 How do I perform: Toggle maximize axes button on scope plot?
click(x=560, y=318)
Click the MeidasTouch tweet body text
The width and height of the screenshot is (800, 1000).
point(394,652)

***

Task to complete:
The expected response is the full data, reproduced exactly.

Answer to this problem:
 How do I perform: Toggle maximize axes button on scope plot?
click(x=560, y=318)
Click the MeidasTouch tweet body text
The width and height of the screenshot is (800, 1000).
point(394,652)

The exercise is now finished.